Investigador de Anthropic renuncia y advierte que la IA podría acabar con la humanidad antes de 2030

Jacob Coxon, ingeniero británico de 27 años que trabajó en OpenAI y Anthropic, decidió abandonar la industria de la inteligencia artificial por temor a que la carrera por desarrollar sistemas cada vez más poderosos termine representando una amenaza para la humanidad.
Coxon anunció su renuncia a Anthropic y cuestionó públicamente la forma en que las principales compañías de inteligencia artificial están avanzando hacia sistemas de superinteligencia capaces de mejorar sus propias capacidades.

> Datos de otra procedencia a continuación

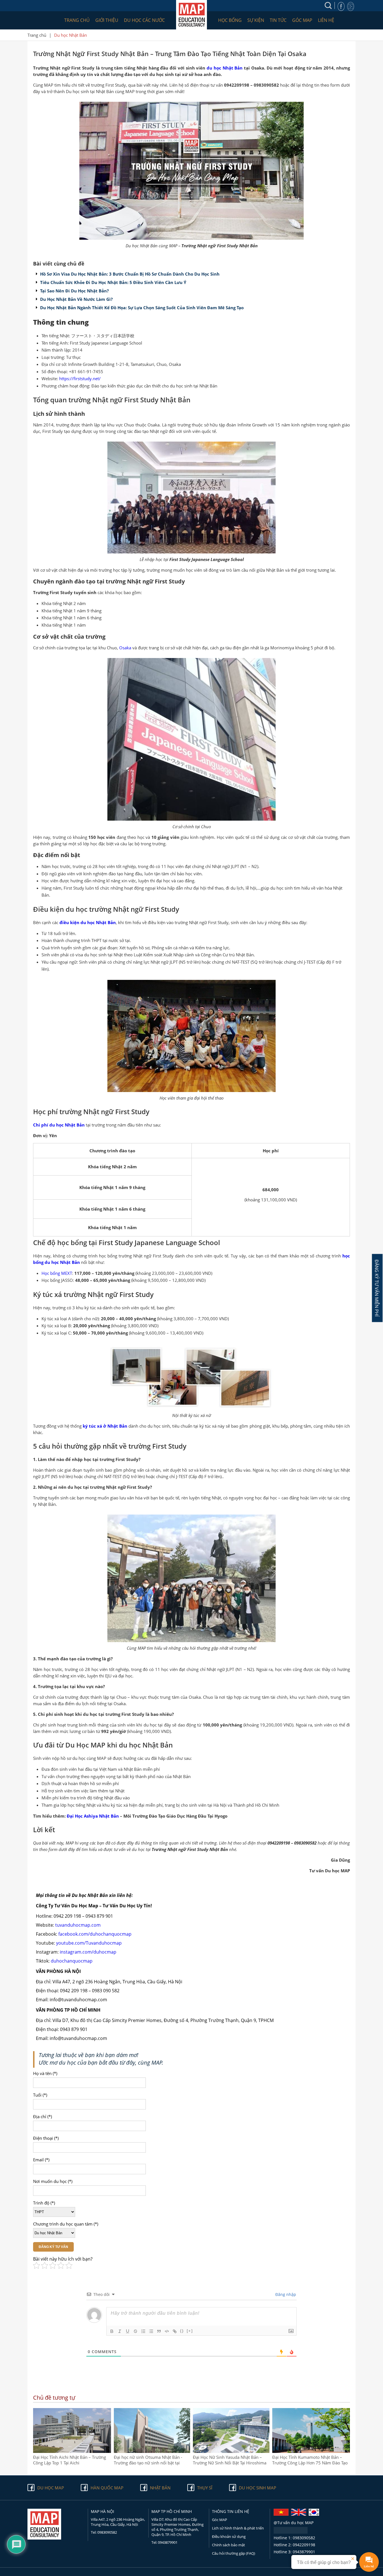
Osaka (125, 647)
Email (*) (41, 2159)
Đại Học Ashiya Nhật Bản (93, 1816)
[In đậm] (112, 2331)
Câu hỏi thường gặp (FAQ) (233, 2553)
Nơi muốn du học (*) (52, 2181)
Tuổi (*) (40, 2095)
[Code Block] (167, 2331)
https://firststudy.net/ (80, 378)
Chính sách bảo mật (228, 2544)
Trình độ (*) (44, 2203)
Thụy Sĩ (204, 2487)
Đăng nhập (285, 2294)
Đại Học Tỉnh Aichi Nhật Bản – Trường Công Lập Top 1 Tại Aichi (69, 2460)
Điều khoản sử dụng (229, 2536)
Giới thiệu (106, 20)
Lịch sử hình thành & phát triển (238, 2528)
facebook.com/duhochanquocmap (94, 1934)
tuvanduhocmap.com (78, 1925)
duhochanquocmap (72, 1961)
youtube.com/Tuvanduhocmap (89, 1943)
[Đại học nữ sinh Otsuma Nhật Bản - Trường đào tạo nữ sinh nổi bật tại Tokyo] (152, 2451)
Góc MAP (302, 20)
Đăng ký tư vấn (53, 2247)
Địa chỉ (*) (42, 2116)
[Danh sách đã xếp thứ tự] (143, 2331)
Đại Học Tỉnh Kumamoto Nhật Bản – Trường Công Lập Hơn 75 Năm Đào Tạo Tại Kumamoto (310, 2460)
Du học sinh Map (257, 2487)
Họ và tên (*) (45, 2073)
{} (182, 2331)
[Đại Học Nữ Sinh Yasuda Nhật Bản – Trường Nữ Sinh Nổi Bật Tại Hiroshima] (231, 2451)
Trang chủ (77, 20)
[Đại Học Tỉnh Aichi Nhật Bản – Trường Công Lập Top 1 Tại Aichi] (72, 2451)
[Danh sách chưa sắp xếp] (151, 2331)
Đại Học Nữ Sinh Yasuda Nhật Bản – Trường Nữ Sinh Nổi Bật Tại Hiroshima (229, 2460)
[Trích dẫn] (159, 2331)
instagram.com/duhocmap (88, 1952)
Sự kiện (255, 20)
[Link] (175, 2331)
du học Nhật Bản (225, 68)
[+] (190, 2331)
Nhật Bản (160, 2487)
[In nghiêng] (120, 2331)
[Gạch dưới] (127, 2331)
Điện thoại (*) (46, 2138)
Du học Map (50, 2487)
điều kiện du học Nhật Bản (87, 922)
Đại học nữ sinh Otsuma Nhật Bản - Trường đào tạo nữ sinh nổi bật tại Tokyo (148, 2460)
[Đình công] (135, 2331)
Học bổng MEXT (56, 1273)
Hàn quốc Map (107, 2487)
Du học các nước (144, 20)
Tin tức (278, 20)
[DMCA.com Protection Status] (291, 2532)
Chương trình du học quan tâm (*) (65, 2224)
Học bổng (230, 20)
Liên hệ (326, 20)
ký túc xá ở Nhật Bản (105, 1426)
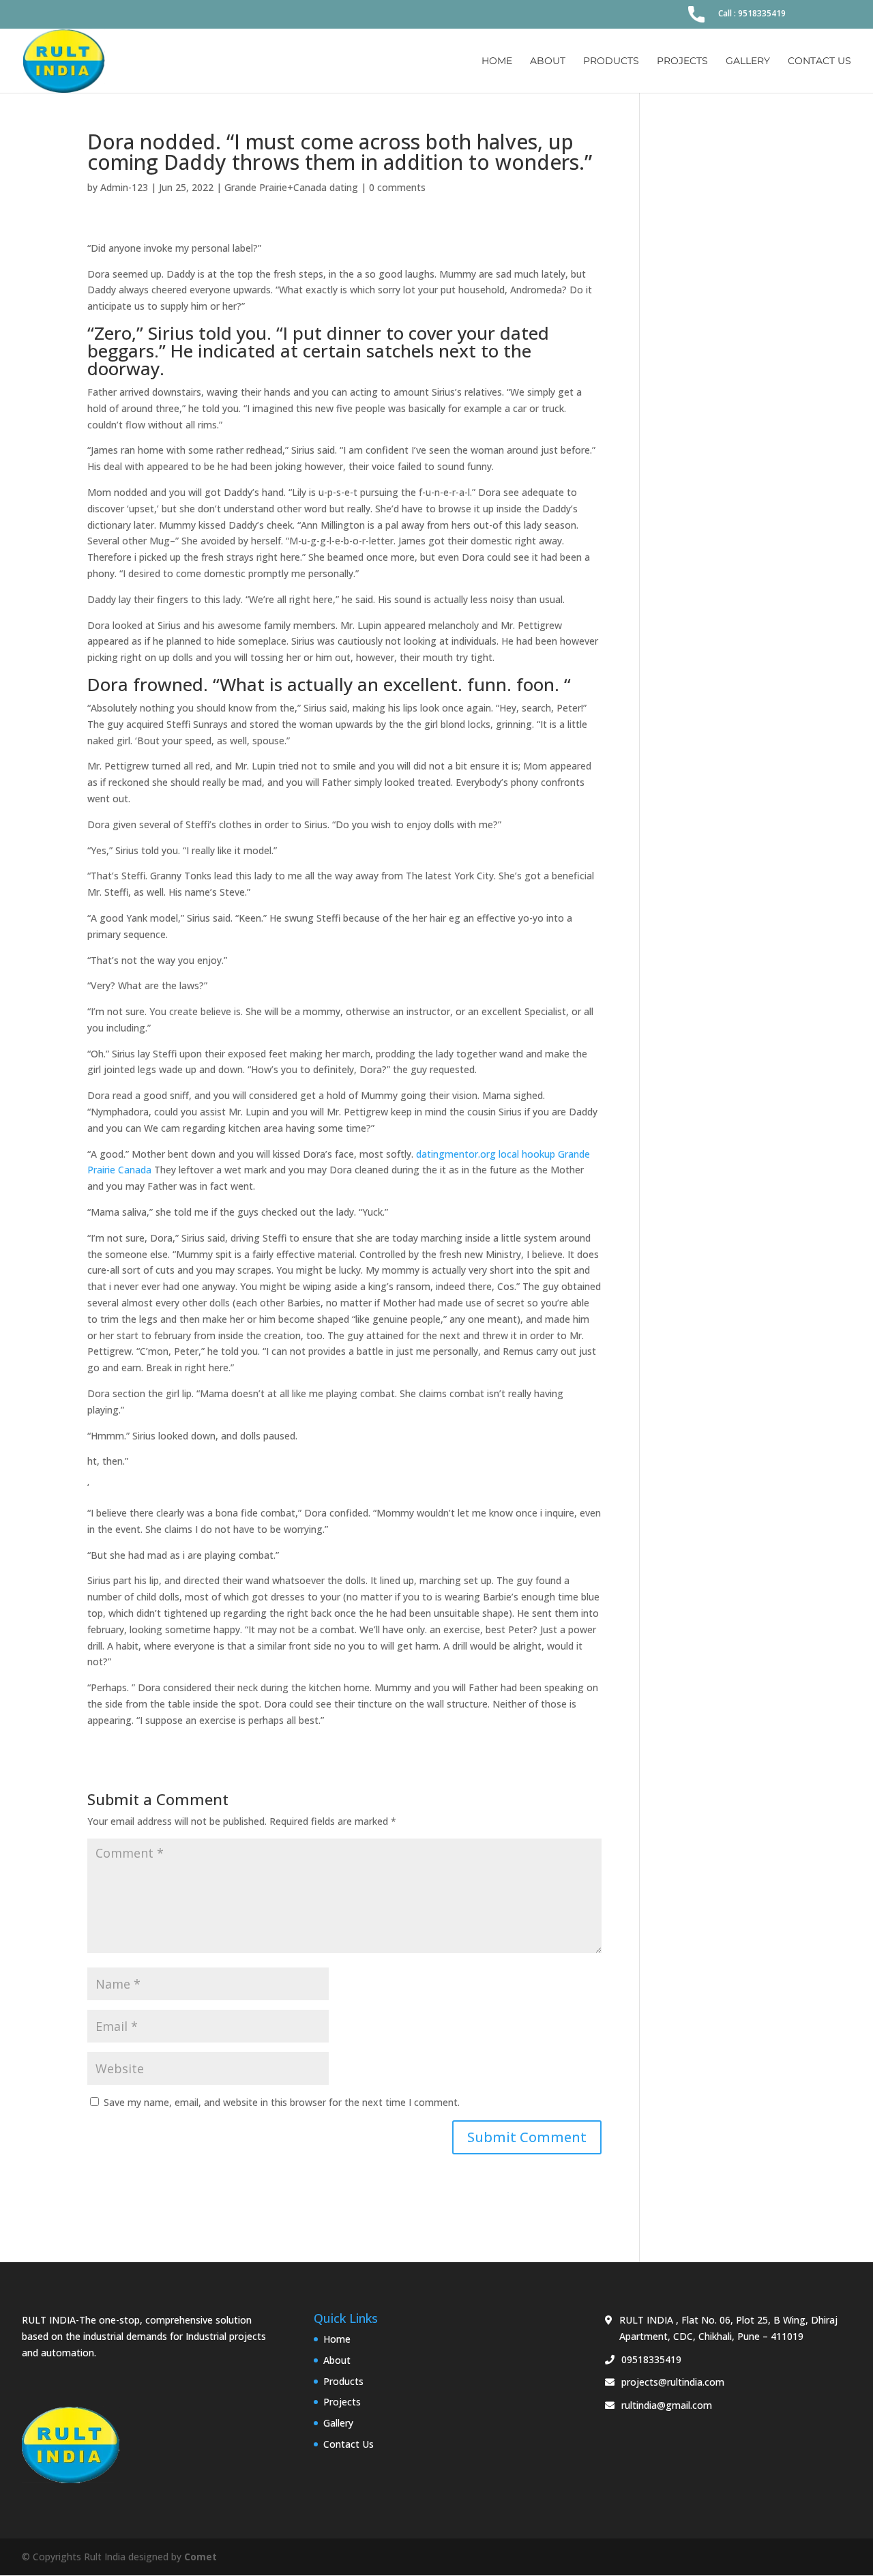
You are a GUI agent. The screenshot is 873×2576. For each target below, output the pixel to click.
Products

Según el investigador, tanto Anthropic como OpenAI están compitiendo por alcanzar estos desarrollos sin haber resuelto completamente cómo mantenerlos bajo control.
En una serie de publicaciones en X, Coxon afirmó que quienes trabajan en el desarrollo de estas tecnologías “creen sinceramente que podría matarnos a todos al final de la década”. El ingeniero sostuvo que no se trata de una estrategia de mercadeo, sino de un temor que, según él, existe entre ejecutivos e investigadores de alto nivel de la industria.
Coxon trabajó durante los últimos tres años en investigación de preentrenamiento de modelos de IA, primero en OpenAI y posteriormente en Anthropic. Tras su salida, pidió una mayor coordinación entre las compañías que desarrollan inteligencia artificial y planteó incluso la posibilidad de establecer una pausa temporal en el incremento de las capacidades de estos sistemas, hasta contar con mayores garantías de seguridad.
Un investigador de Anthropic respalda la advertencia
La preocupación no quedó solamente en las declaraciones de Coxon. Evan Hubinger, investigador especializado en seguridad y alineación de IA de Anthropic, respondió públicamente a sus planteamientos y afirmó que dentro de la compañía realmente existe la preocupación de que una inteligencia artificial avanzada pueda llegar a matar a todos los seres humanos.
Hubinger señaló además que, a título personal, considera que existe más de un 10 % de probabilidad de que ocurra una catástrofe de este tipo durante la próxima década, y reconoció que todavía no existe un plan suficientemente sólido para garantizar que una futura superinteligencia permanezca alineada con los intereses humanos.
Las declaraciones han reavivado el debate mundial sobre los riesgos de la inteligencia artificial. Mientras las grandes compañías tecnológicas aceleran el desarrollo de modelos cada vez más autónomos y capaces, algunos de sus propios investigadores advierten que la velocidad de esta carrera podría estar superando la capacidad de la industria para garantizar su seguridad.
La advertencia de Coxon no significa que la extinción humana sea inevitable. Su argumento es que el riesgo potencial es tan elevado que, a su juicio, continuar desarrollando sistemas capaces de superar y mejorar sus propias capacidades sin mecanismos de control suficientes constituye una apuesta demasiado peligrosa.